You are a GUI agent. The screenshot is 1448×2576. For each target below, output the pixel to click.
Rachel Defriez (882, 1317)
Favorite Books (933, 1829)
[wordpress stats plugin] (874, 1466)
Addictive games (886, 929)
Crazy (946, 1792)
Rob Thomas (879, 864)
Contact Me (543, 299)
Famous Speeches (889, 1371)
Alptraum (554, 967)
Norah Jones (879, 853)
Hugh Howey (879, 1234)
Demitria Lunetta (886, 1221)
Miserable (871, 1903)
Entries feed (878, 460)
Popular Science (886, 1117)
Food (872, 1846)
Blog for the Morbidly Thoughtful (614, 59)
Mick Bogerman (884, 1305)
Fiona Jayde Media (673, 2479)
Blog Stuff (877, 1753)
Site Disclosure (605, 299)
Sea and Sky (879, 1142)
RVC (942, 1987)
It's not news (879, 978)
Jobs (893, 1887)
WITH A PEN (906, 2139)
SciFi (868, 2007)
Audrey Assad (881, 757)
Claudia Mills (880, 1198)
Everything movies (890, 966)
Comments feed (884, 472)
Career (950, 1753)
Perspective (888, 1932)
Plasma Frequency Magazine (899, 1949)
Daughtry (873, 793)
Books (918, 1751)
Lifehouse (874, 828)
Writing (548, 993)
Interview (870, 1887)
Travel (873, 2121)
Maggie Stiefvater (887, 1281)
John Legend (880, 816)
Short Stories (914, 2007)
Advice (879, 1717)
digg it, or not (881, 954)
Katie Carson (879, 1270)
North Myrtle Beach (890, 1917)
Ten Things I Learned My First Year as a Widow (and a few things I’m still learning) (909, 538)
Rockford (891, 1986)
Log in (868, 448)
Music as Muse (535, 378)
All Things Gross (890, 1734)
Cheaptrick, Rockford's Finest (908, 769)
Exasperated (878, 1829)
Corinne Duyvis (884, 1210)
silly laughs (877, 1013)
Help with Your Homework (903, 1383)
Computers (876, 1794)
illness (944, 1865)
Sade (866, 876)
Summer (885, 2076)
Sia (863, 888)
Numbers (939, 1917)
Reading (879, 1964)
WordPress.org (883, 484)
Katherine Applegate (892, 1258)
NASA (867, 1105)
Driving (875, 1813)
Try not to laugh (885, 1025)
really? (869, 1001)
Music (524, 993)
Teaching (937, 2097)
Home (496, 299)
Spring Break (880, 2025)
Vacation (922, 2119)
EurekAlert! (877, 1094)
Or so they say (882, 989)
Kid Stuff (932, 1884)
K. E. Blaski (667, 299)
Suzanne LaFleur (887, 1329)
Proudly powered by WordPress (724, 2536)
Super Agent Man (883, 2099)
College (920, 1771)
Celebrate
--*--
* **Assignment**: Copy verbatim the span of lines that begins with the line holding "Katie Carson (879, 1270)" and ends at the last line of the records.

* **Task answer**:
Katie Carson (879, 1270)
North Myrtle Beach (890, 1917)
Ten Things I Learned My First Year as a Widow (and a few things I’m still learning) (909, 538)
Rockford (891, 1986)
Log in (868, 448)
Music as Muse (535, 378)
All Things Gross (890, 1734)
Cheaptrick, Rockford's Finest (908, 769)
Exasperated (878, 1829)
Corinne Duyvis (884, 1210)
silly laughs (877, 1013)
Help with Your Homework (903, 1383)
Computers (876, 1794)
illness (944, 1865)
Sade (866, 876)
Summer (885, 2076)
Sia (863, 888)
Numbers (939, 1917)
Reading (879, 1964)
WordPress.org (883, 484)
Katherine Applegate (892, 1258)
NASA (867, 1105)
Driving (875, 1813)
Try not to laugh (885, 1025)
really? (869, 1001)
Music (524, 993)
Teaching (937, 2097)
Home (496, 299)
Spring Break (880, 2025)
Vacation (922, 2119)
EurekAlert! (877, 1094)
Or so they say (882, 989)
Kid Stuff (932, 1884)
K. E. Blaski (667, 299)
Suzanne LaFleur (887, 1329)
Proudly powered by WordPress (724, 2536)
Super Agent Man (883, 2099)
College (920, 1771)
Celebrate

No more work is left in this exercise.